Quantify the spacing effect: how recall improves with wider repetition spacing.
The spacing effect is a well-established memory phenomenon: repeated items benefit from wider spacing between presentations. Recall probability by lag (RPL) quantifies this by computing recall rate as a function of the number of intervening items between repeated presentations.
Two display modes are available: binned groups lags into coarse intervals (0, 1–2, 3–5, 6–8) for visualization, while full shows every lag bucket individually.
Workflow
Code
import matplotlib.pyplot as plt
import os
from jaxcmr.analyses.rpl import (
infer_max_lag,
plot_full_rpl,
plot_rpl,
subject_binned_rpl,
subject_full_rpl,
run_rpl_slope_analysis,
)
from jaxcmr.helpers import find_project_root, generate_trial_mask, load_data, save_figure
from jaxcmr.repetition import make_control_dataset
Code
data_path = "data/LohnasKahana2014.h5"
figure_dir = "results/figures"
figure_str = ""
ylim = None
mixed_trial_query = "data['list_type'] > 2"
control_trial_query = "data['list_type'] == 1"
control_shuffles = 10
mode = "full"
confidence_level = 0.95
Code
project_root = find_project_root()
figure_dir = os.path.join(project_root, figure_dir)
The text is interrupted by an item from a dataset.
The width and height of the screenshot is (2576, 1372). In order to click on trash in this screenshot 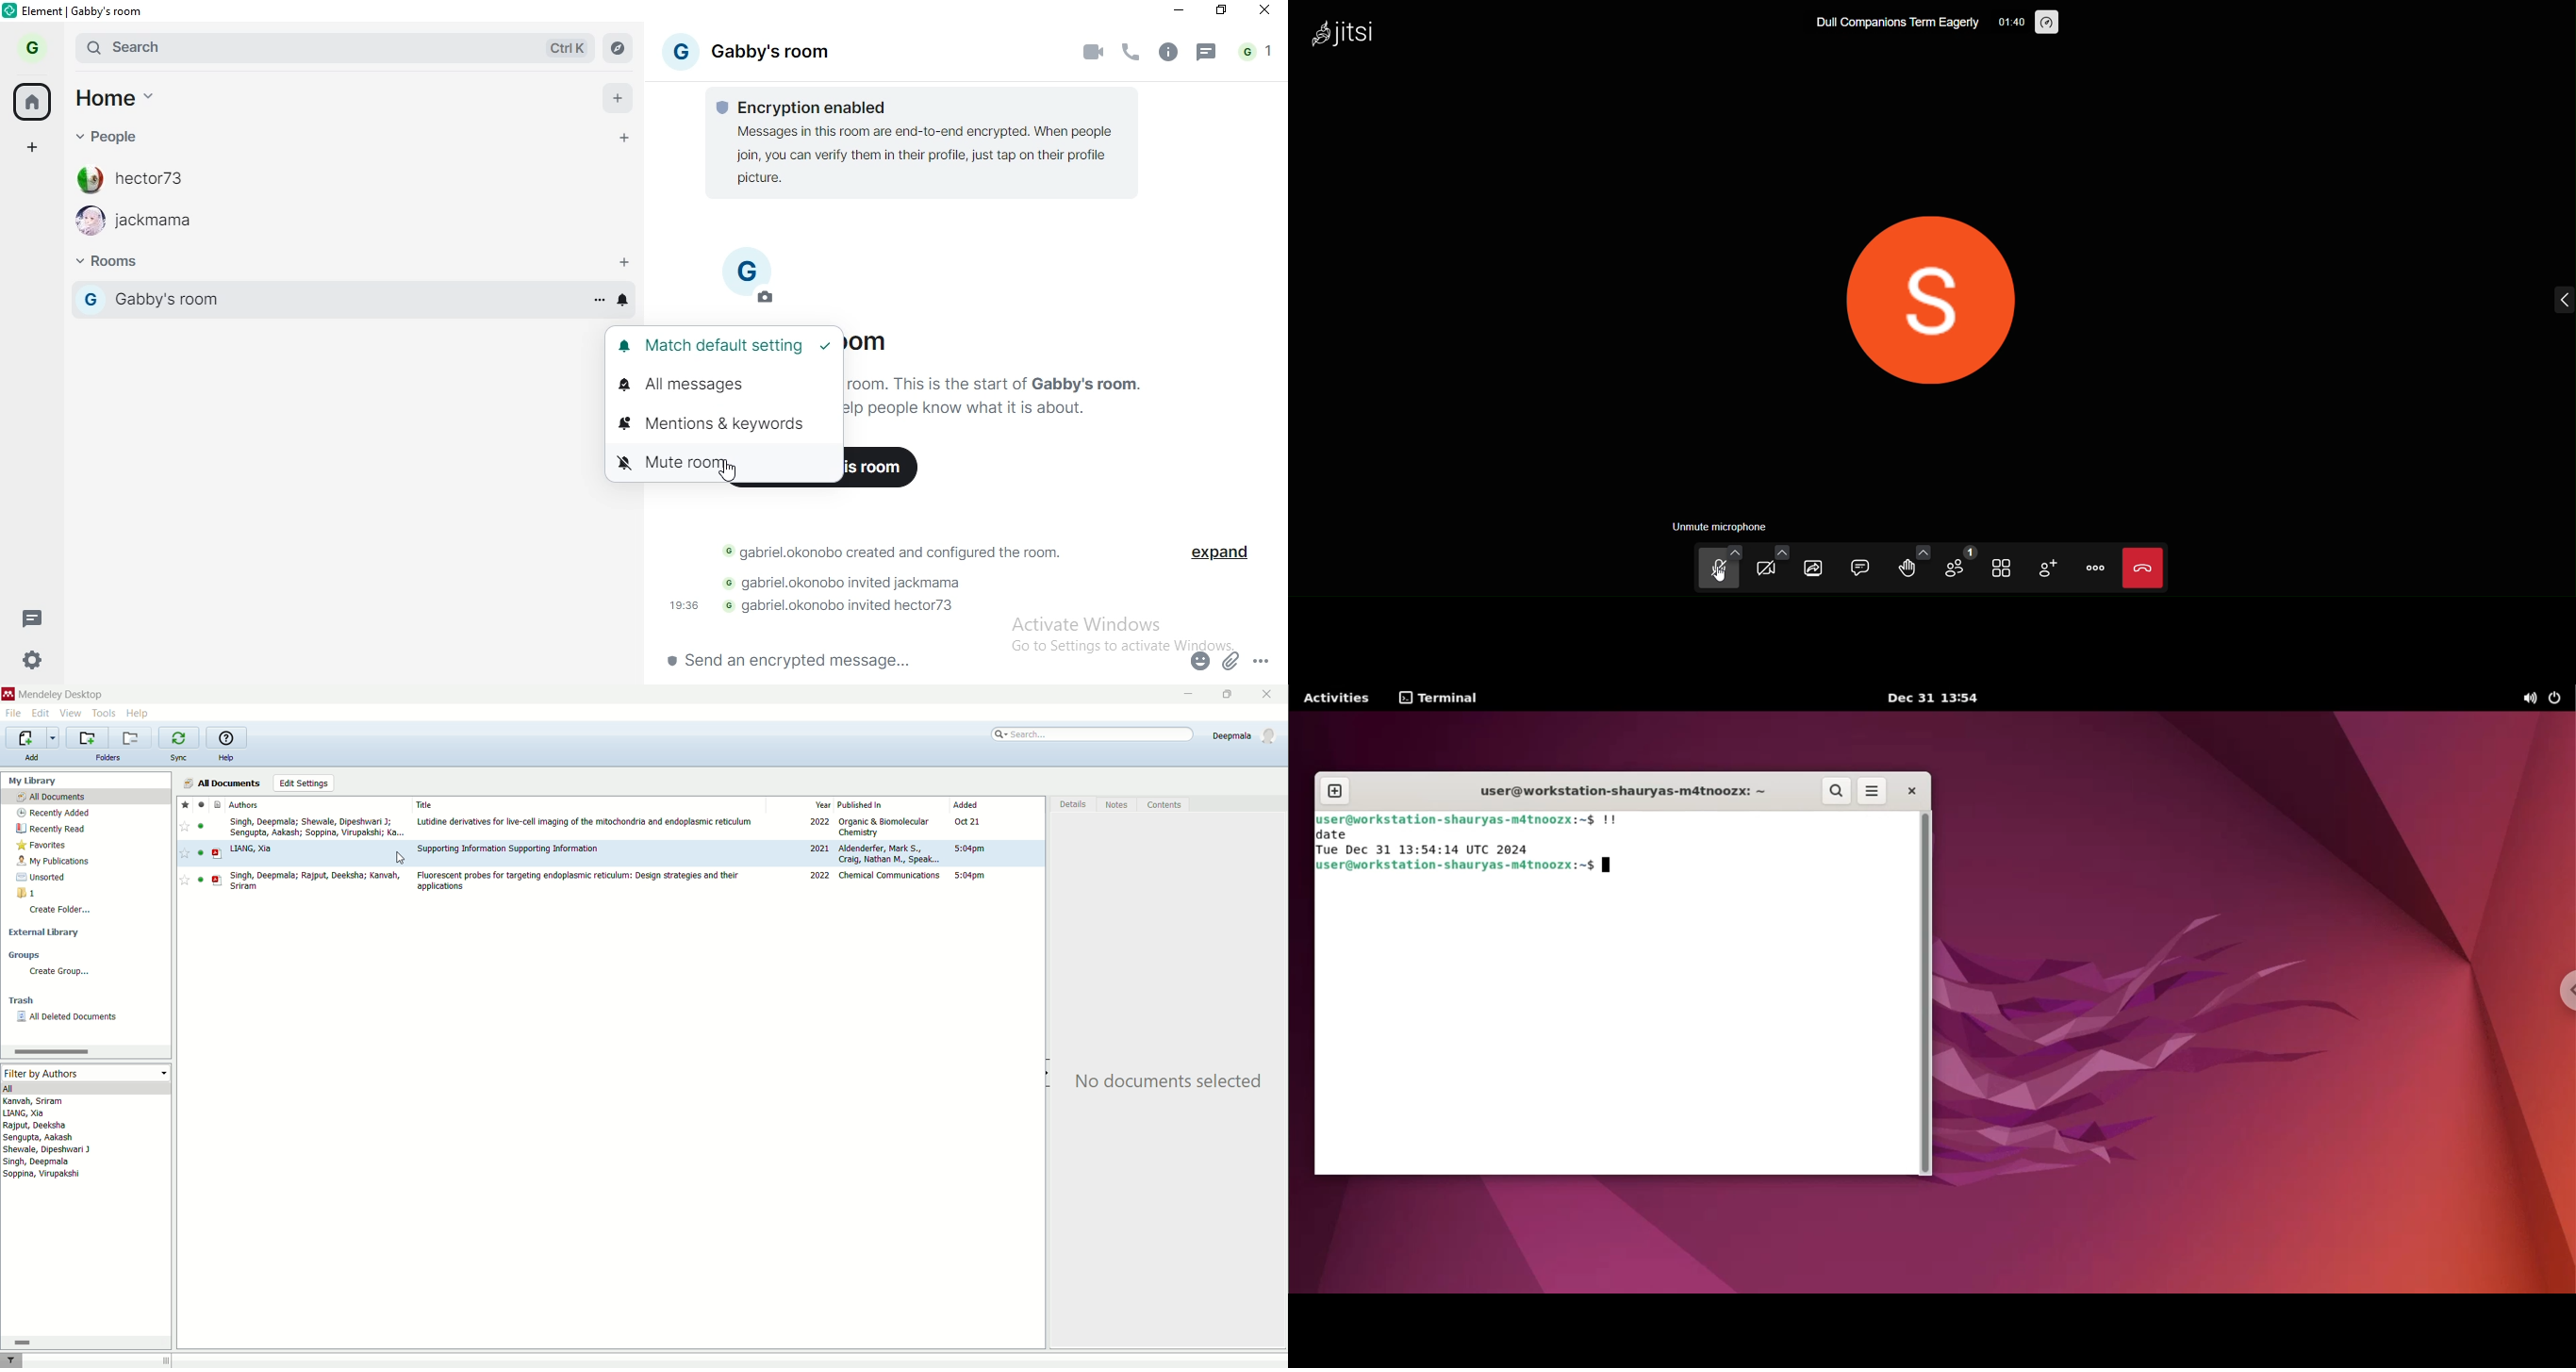, I will do `click(21, 1000)`.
data_path = os.path.join(project_root, data_path)
data = load_data(data_path)
trial_mask = generate_trial_mask(data, mixed_trial_query)
control_dataset = make_control_dataset(data, mixed_trial_query, control_trial_query, control_shuffles)
control_mask = generate_trial_mask(control_dataset, mixed_trial_query)
max_lag = infer_max_lag(data['pres_itemnos' ], data['pres_itemnos' ].shape[1 ])
plotting_function = plot_rpl if mode == "binned" else plot_full_rpl
subject_function = subject_binned_rpl if mode == "binned" else subject_full_rpl
Code
plotting_function(
[data, control_dataset],
[trial_mask, control_mask],
labels= ["Mixed" , "Control" ],
contrast_name= "source" ,
confidence_level= confidence_level,
)
if ylim is not None :
for ax in plt.gcf().axes:
ax.set_ylim(ylim)
save_figure(figure_dir, figure_str)
Code
observed_result, control_result, comparison_result = run_rpl_slope_analysis(
data, trial_mask, control_dataset, control_mask, mode= mode, max_lag= max_lag,
)
print ("=" * 60 )
print ("Spacing Effect Slope: Observed" )
print ("=" * 60 )
print (observed_result)
print (" \n " + "=" * 60 )
print ("Spacing Effect Slope: Control" )
print ("=" * 60 )
print (control_result)
print (" \n " + "=" * 70 )
print ("Observed vs Control: Spacing Effect Slope" )
print ("=" * 70 )
print (comparison_result)
============================================================
Spacing Effect Slope: Observed
============================================================
N=35
Mean slope: 0.0186
t-stat: 5.644 p=0.0000
W-stat: 65.0 p=0.0000
============================================================
Spacing Effect Slope: Control
============================================================
N=35
Mean slope: 0.0036
t-stat: 2.800 p=0.0084
W-stat: 148.0 p=0.0053
======================================================================
Observed vs Control: Spacing Effect Slope
======================================================================
N=35
Mean slope (observed): 0.0186
Mean slope (comparison): 0.0036
Mean difference: 0.0150
t-stat: 4.058 p=0.0003
W-stat: 105.0 p=0.0003
Interpretation
The plot shows recall probability as a function of repetition spacing (number of intervening items) for both observed and control data. Key patterns:
Positive slope : recall probability increases with wider spacing, demonstrating the spacing effect.
Observed > Control : the spacing benefit exceeds what shuffled position assignments would produce.
Slope tests : the statistical tests quantify whether the spacing slope is reliably positive and whether it differs between observed and control.
API Details
Notebook parameters
data_path — path to an HDF5 file containing a RecallDataset.
figure_dir — directory for saving figures.
figure_str — base filename for the saved figure. Leave empty to display without saving.
ylim — y-axis limits as a list, or None for automatic scaling.
mixed_trial_query — query selecting trials with repeated items.
control_trial_query — query selecting trials for the control.
control_shuffles — number of shuffle iterations for building the control dataset.
mode — "binned" for coarse lag groups or "full" for individual lag buckets.
confidence_level — confidence level for subject-wise error bars.